**What to produce**
Rewrite the rows starting at the line that contains "The image size" and ending at the last row, changing "Identify the location of" to "Find the position of" and keeping everything else the same. Leave the pictures out of your answer.

**Dataset extract**
------------------------------------------------
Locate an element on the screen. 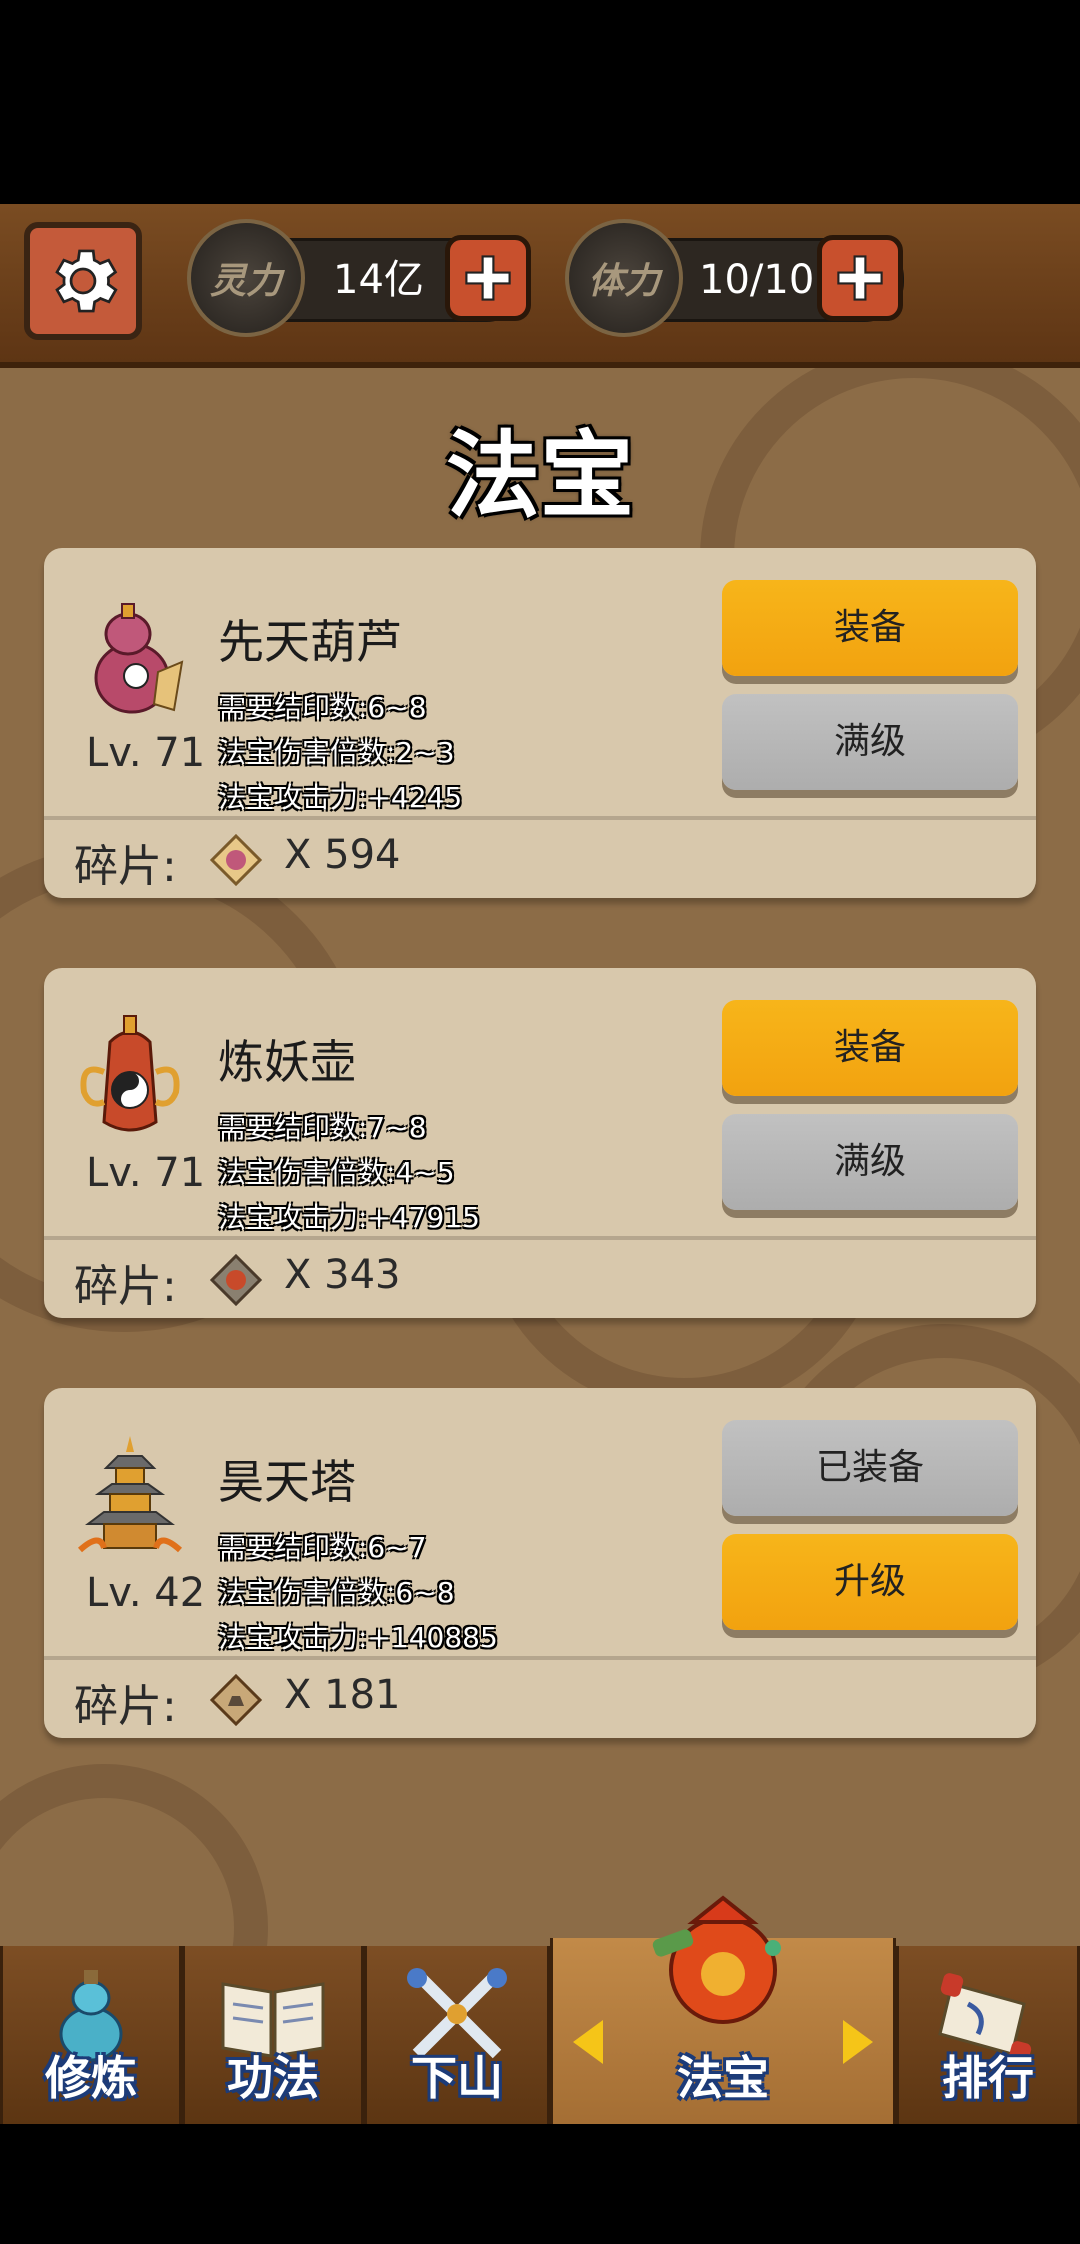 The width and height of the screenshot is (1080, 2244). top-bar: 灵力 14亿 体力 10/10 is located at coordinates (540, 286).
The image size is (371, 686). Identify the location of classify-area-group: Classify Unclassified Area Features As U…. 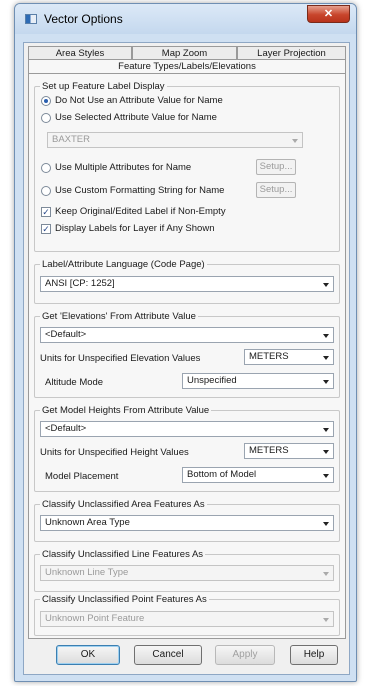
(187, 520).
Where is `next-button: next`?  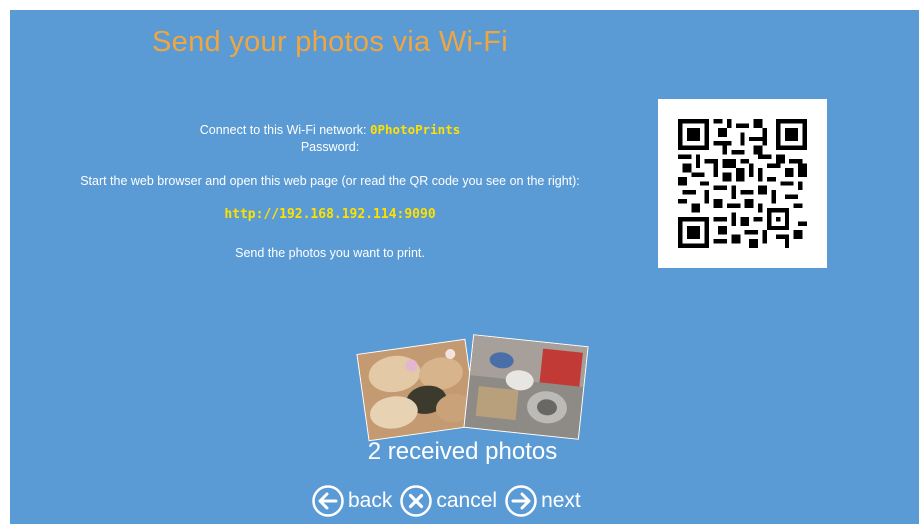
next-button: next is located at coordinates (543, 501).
------------------------------------------------
**Solution to the problem**
The image size is (371, 686). Find the position of classify-area-group: Classify Unclassified Area Features As U…. 
(187, 520).
Where is `next-button: next`?  
next-button: next is located at coordinates (543, 501).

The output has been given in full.